Encapsulated Streptococcus suis inhibits activation of signaling pathways involved in phagocytosis

Streptococcus suis capsular type 2 is an important zoonotic agent of meningitis. Previous studies reported that, in contrast to nonencapsulated mutants, encapsulated S. suis is able to resist phagocytosis. However, the mechanisms by which S. suis avoids phagocytosis are unknown. To elucidate the signaling pathway(s) involved in S. suis antiphagocytosis, we compared the ability of an encapsulated strain and its nonencapsulated mutant to induce the activation of Akt and protein kinase C (PKC), which are downstream kinases of the phosphatidylinositol 3-kinase (PI-3K) pathway, known to be involved in the phagocytosis processes.
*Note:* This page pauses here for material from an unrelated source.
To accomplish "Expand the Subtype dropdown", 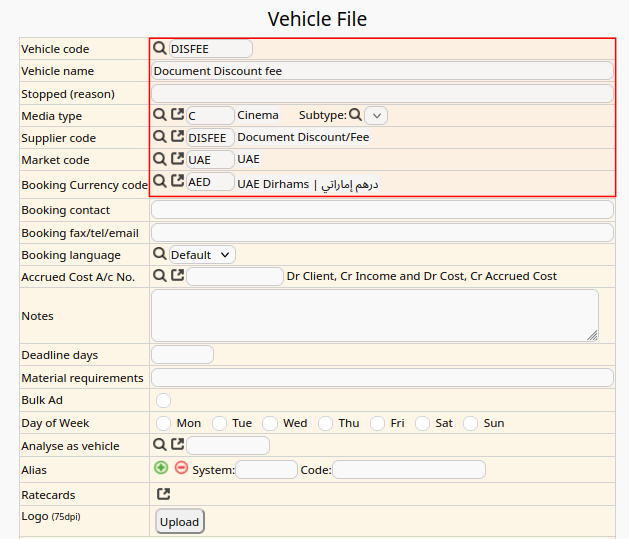I will coord(376,115).
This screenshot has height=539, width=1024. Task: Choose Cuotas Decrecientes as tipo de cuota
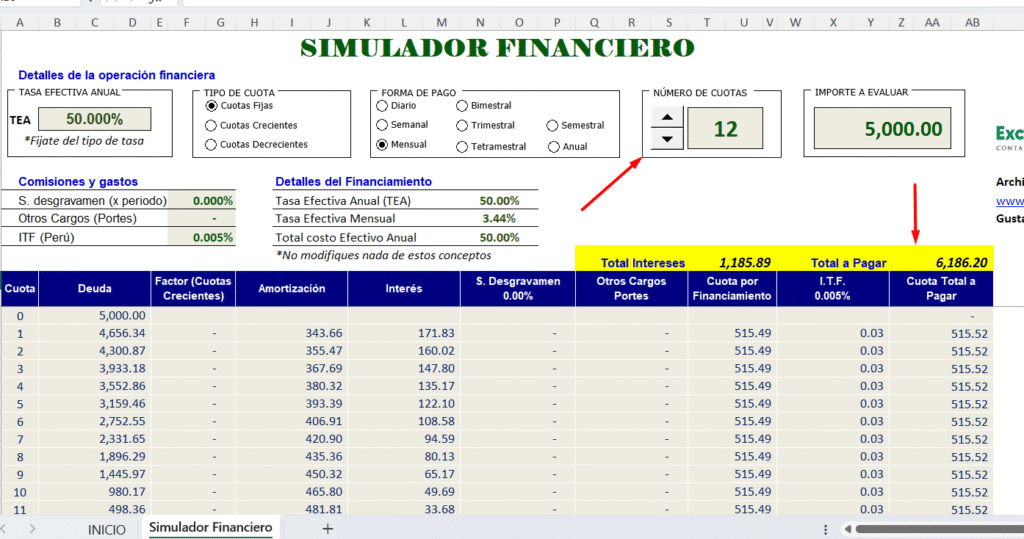[x=211, y=145]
The results demonstrated high levels of Akt and PKCalpha phosphorylation after infection of J774 macrophages with the nonencapsulated mutant, whereas the encapsulated strain showed reduced activation of PI-3K/Akt/PKCalpha signaling pathway, as well as several protein tyrosine events. These results correlated with the number of intracellular bacteria. Macrophages pretreated with specific PI-3K or PKC inhibitors showed reduced levels of Akt and PKCalpha phosphorylation, resulting in 50% reduction of phagocytosis. The role of phosphatases in the antiphagocytic mechanisms was evaluated by using phosphatase inhibitors, as well as SHP-1-deficient macrophages. Only in the absence of SHP-1 did the phagocytosis of encapsulated S. suis significantly increase, leading to Akt phosphorylation levels similar to those observed with the nonencapsulated strain, indicating activation of this important SH2 domain-containing tyrosine phosphatase by encapsulated S. suis. Finally, when purified S. suis capsular polysaccharide (CPS) was added to macrophages, no phosphorylation events were observed. In addition, CPS and encapsulated S. suis were able to inhibit the uptake of the nonencapsulated mutant. These results suggest the importance of CPS in the mechanisms, whereby S. suis downmodulates phagocytosis.